The system can further include first worker data that includes at least one of the following types: a number of workers in each worker category on the first worksite on each date, an age of the worker on the first worksite on each date, an amount of experience of each worker on the first worksite on each date, and a total number of workers on the first worksite on each date.

The system can further include first weather data that includes at least one of the following types: current weather data, a date of the current weather data, forecasted weather data, and a date of the forecasted weather data, wherein the incident predictor is configured to receive the first project data, the first observation data, the first worker data, the first weather data, and the first incident data and predict, from features that include at least one of the types of first observation data, the types of first project data, the first worker data, and the first weather data that are most indicative of the occurrence of the reported unsafe incident, the likelihood of an occurrence of a first future unsafe incident at the first project.

The system can further include a data linking module configured to associate the first observation data with the first incident data by linking the date of the observation to the date of the reported unsafe incident and determine the type of first observation data and the type of first project data that are most indicative of the occurrence of the reported unsafe incident.

The system can further include that the incident predictor includes a machine-learning module configured to extract the features from the types of first project data and the types of first observation data that are identified by the machine-learning module as being most indicative of the occurrence of the first future unsafe incident.

The system can further include that the machine-learning model is configured to determine an importance of each feature and weigh the features accordingly in predicting the likelihood of the occurrence of the first future unsafe incident.

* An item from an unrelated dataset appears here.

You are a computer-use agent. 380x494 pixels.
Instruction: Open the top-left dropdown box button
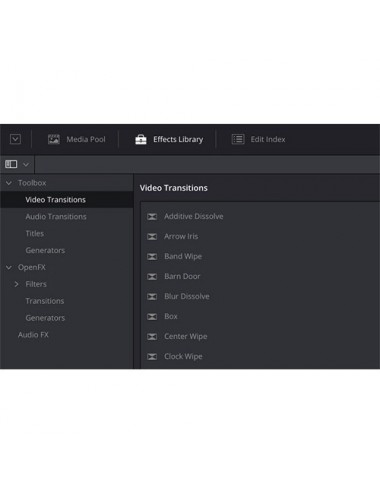pyautogui.click(x=15, y=139)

The system can further include memory in communication with the incident predictor for storing the first project data, the first observation data, and the first incident data.

A method of predicting the likelihood of a future unsafe incident occurring at a first worksite of a first project can include receiving first project data associated with the first project and first observation data associated with the first project, the first project data having a plurality of types of project data and the first observation data having a plurality of types of observation data, extracting, by an incident predictor that includes a machine-learning model, features from the types of project data and the types of observation data that are most indicative of the occurrence of the future unsafe incident at the first worksite of the first project, and predicting, by the machine-learning model and dependent upon predictive features that are most indicative of the occurrence of a future unsafe incident, the likelihood of the future unsafe incident occurring at a first worksite of a first project. The extraction can include receiving second project data associated with a second project, the second project data includes the plurality of types of project data having different values of project data as compared to the first project data; receiving second observation data associated with the second project, the second observation data includes the plurality of types of observation data having different values of observation data as compared to the first observation data; receiving second incident data associated with the second project, the second incident data includes incident data regarding unsafe incidents and safe incidents at the second project; associating the second observation data with the first incident data by linking a date of the observation data to a date of the unsafe incidents; and identifying the predictive features that include the plurality of types of project data and the plurality of types of observation data that are most indicative of an occurrence of the unsafe incident at the second project.

The method can further include that the step of predicting the likelihood of the future unsafe incident occurring at the first worksite further comprises determining an importance of each of the features to the occurrence of the future unsafe incident and weighting the features accordingly in predicting the likelihood of the occurrence of the future unsafe incident.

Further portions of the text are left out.